Restrictions: Once the franchisee has sold his business, there are usually restrictions upon future activities to prevent the use of confidential information and know-how gleaned during the franchise relationship being used by the franchisee to operate in competition with the franchisor and other franchisees. Such clauses must, however, be reasonable in geographical extent and duration in order to be legally enforceable.

Is the franchise agreement really so important?

Whilst a prospective franchisee may find the franchise agreement to be overly-complicated and restrictive, it is important to bear in mind that such a document is necessary to protect a proven business formula and an established brand, to the advantage of all franchisees.
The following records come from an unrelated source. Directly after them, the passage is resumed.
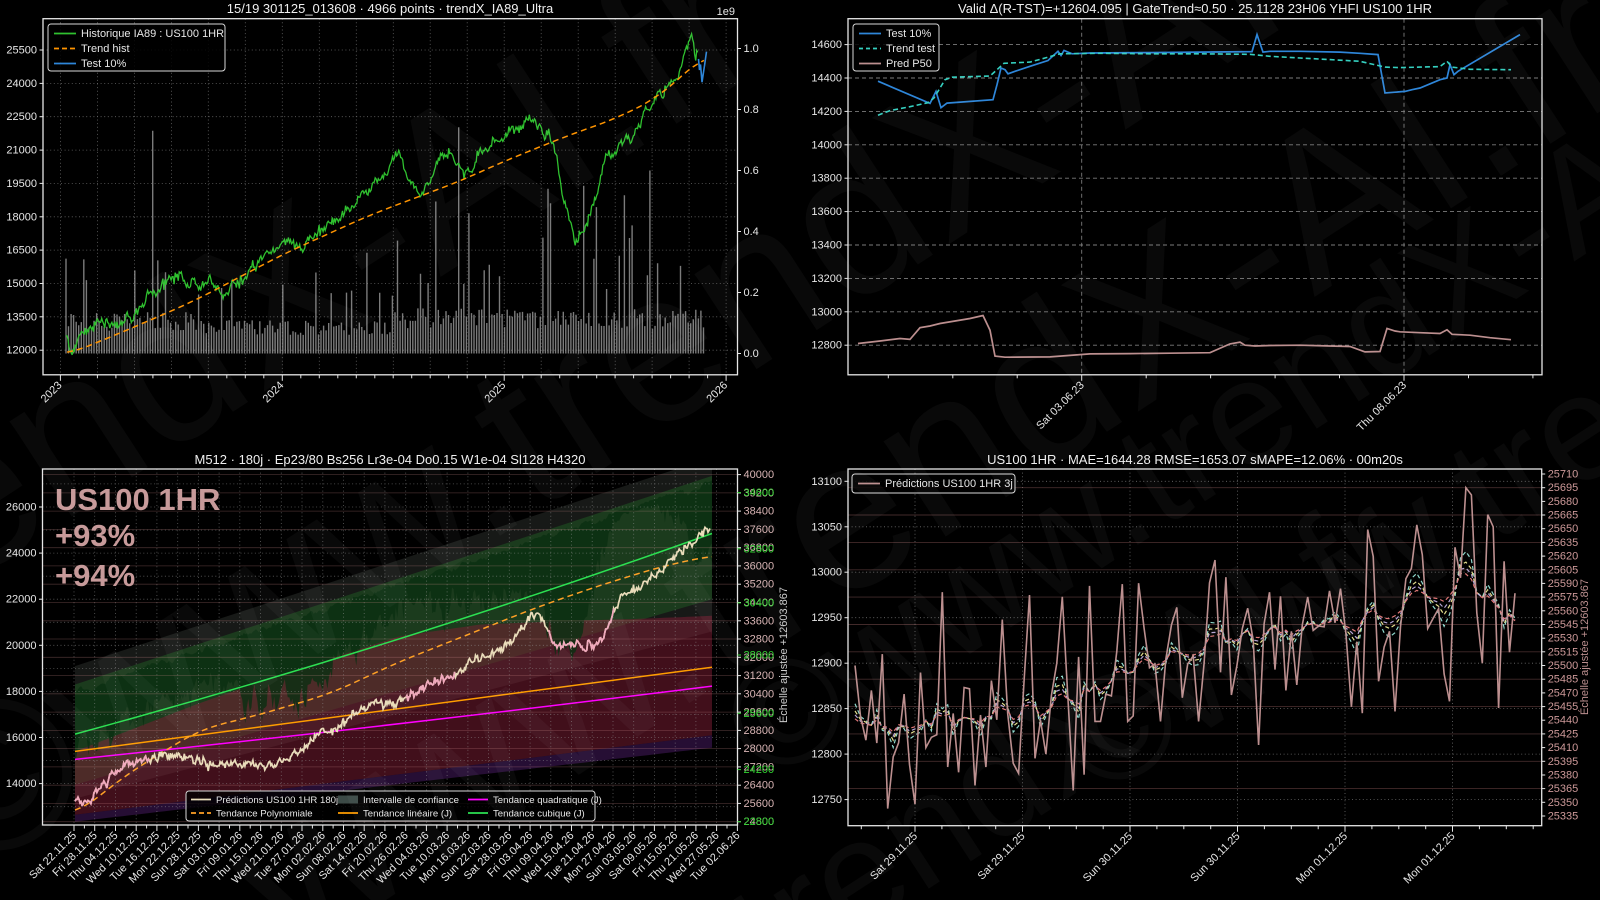 The width and height of the screenshot is (1600, 900). What do you see at coordinates (1564, 639) in the screenshot?
I see `svg-text: 25530` at bounding box center [1564, 639].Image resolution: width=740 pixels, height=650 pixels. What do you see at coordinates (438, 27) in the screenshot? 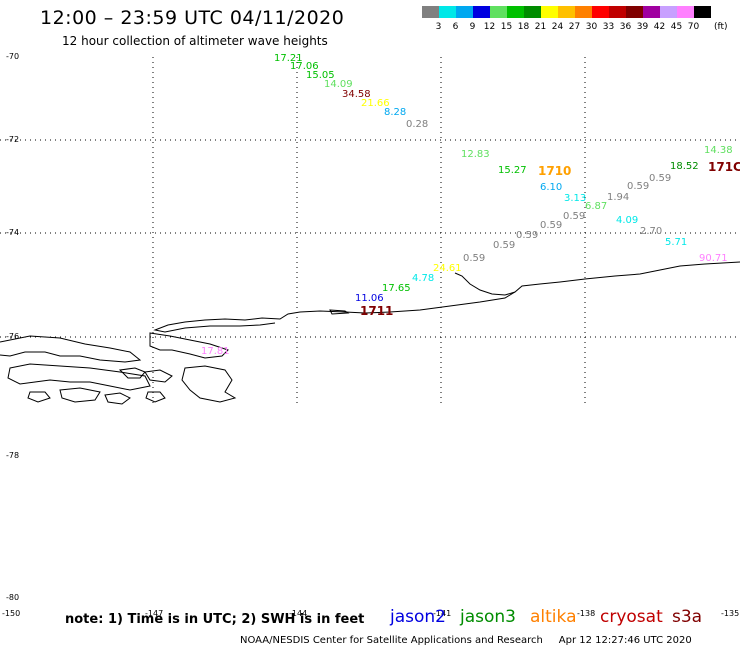
I see `scale-label: 3` at bounding box center [438, 27].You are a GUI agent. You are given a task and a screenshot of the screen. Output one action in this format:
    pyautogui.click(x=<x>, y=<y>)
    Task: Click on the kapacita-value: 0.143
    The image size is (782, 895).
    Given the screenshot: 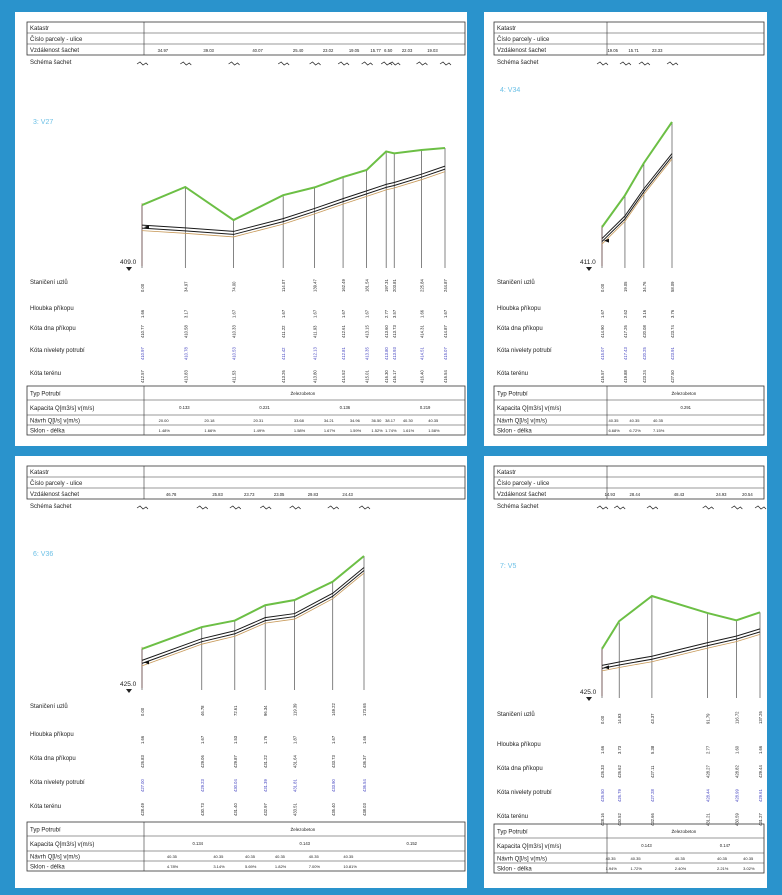 What is the action you would take?
    pyautogui.click(x=306, y=844)
    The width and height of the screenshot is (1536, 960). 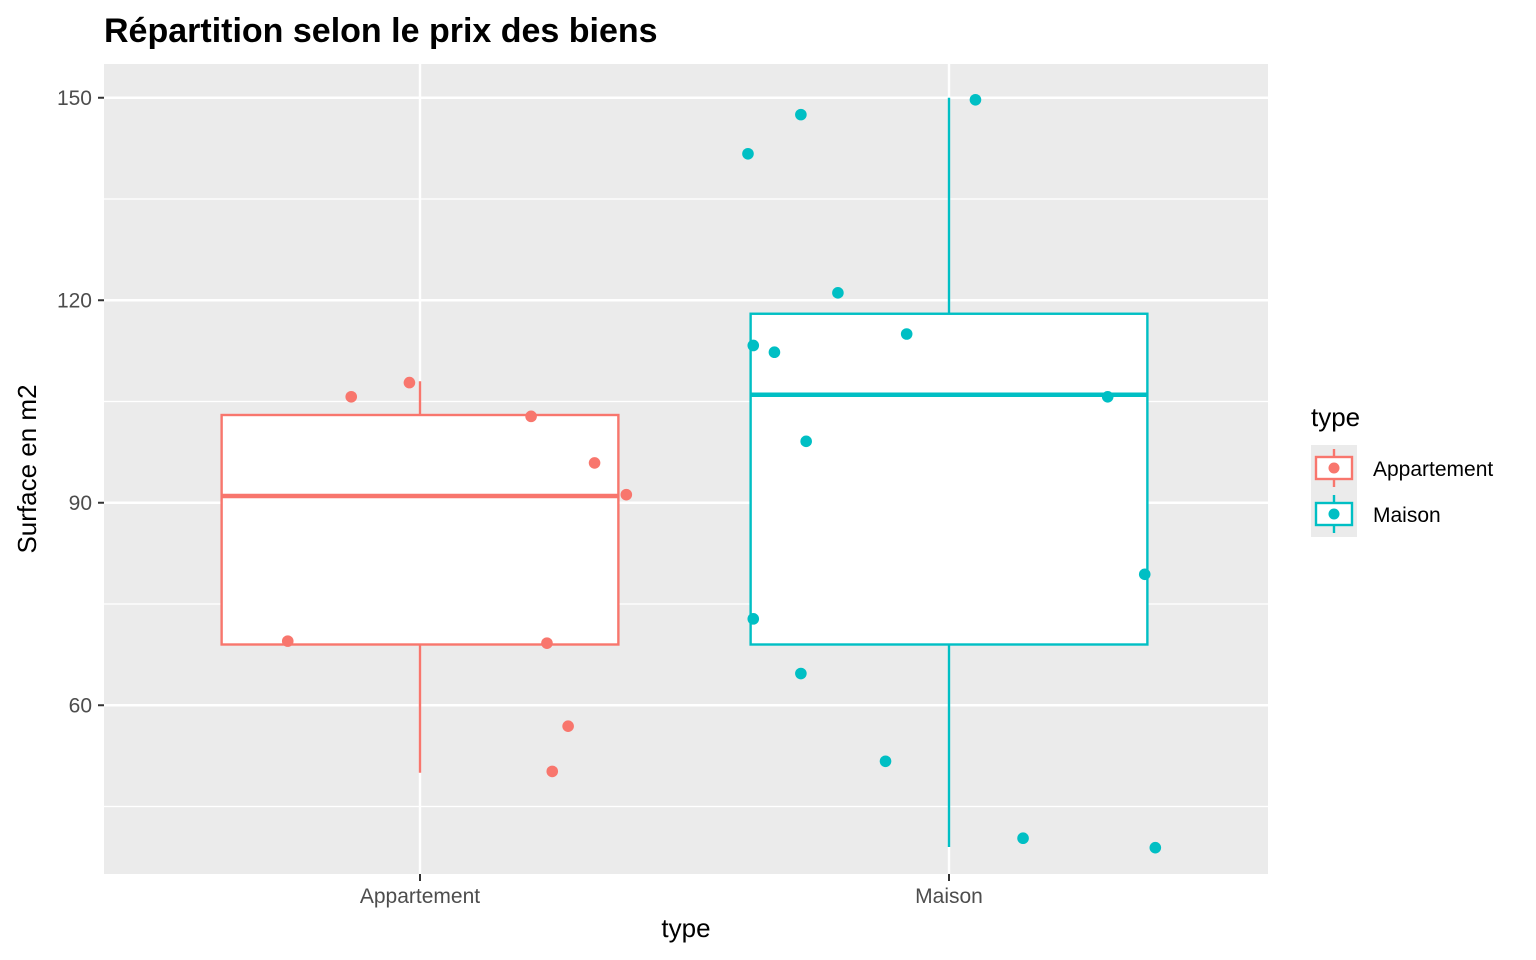 I want to click on x-axis: Appartement Maison, so click(x=672, y=891).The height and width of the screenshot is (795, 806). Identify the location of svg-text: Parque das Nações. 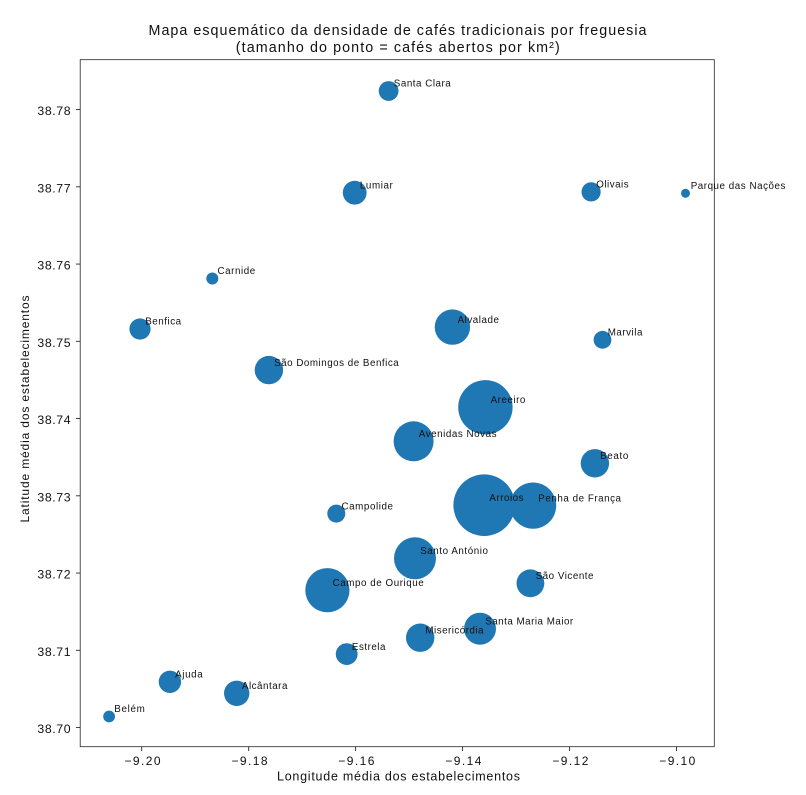
(738, 186).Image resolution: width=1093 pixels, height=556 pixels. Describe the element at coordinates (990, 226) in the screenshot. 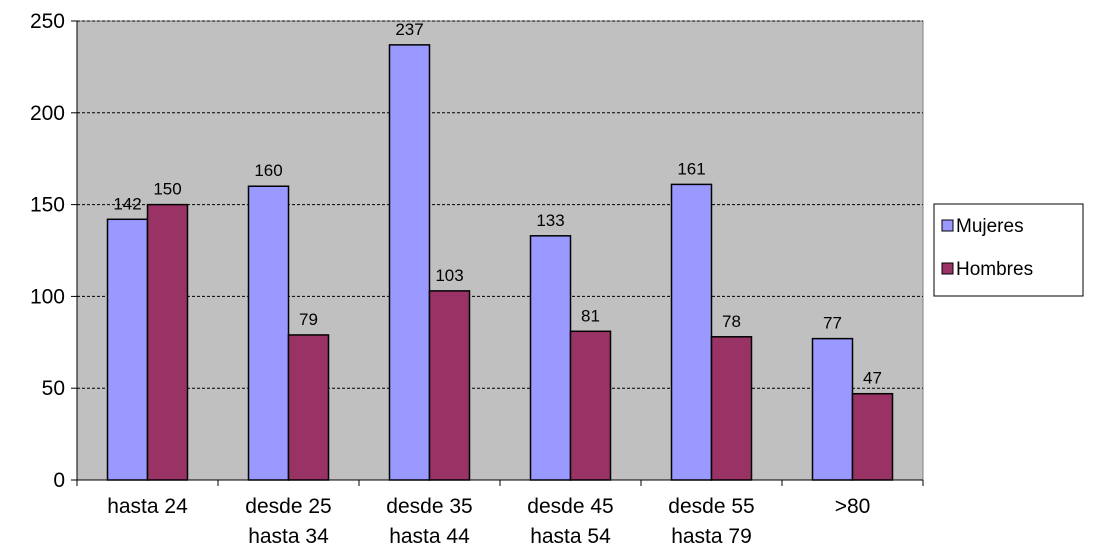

Each franchisee benefits from the franchisor’s name and reputation, advertising, training and support, which can significantly reduce the risk of failure of the franchisee’s fledgling business.

Unlike a number of other countries, including the United States, the United Kingdom does not have franchise-specific laws. Instead, franchises are governed by the same laws which regulate other businesses. At the core of the business relationship between the franchisor and the franchisee is contract law and the franchise agreement encapsulates that contractual arrangement. The franchise agreement must be carefully crafted to define the respective obligations of the parties and any verbal promises made must be confirmed in the franchise agreement in order to be legally enforceable.

Franchising as a business model is not a soft option for self-employment. The back-up of a reputable franchisor with a proven franchise network is paramount to success, but the importance of taking sound legal advice before entering into this significant and legally-binding relationship cannot be understated. There is no guarantee of business success from a franchise. As with any new business, planning is of critical importance. A diligent prospective franchisee will obtain a thorough review of the franchise agreement by a specialist solicitor experienced in the franchise sector to ensure that the legal framework follows a typical format and is compliant with relevant laws. There is no shortcut to success and doing adequate homework is key to forming and building an effective business with a financially viable exit-route within the franchise sector.

This article is for general information purposes only and does not constitute legal or professional advice. It should not be used as a substitute for legal advice relating to your particular circumstances. Please note that the law may have changed since the date of this article.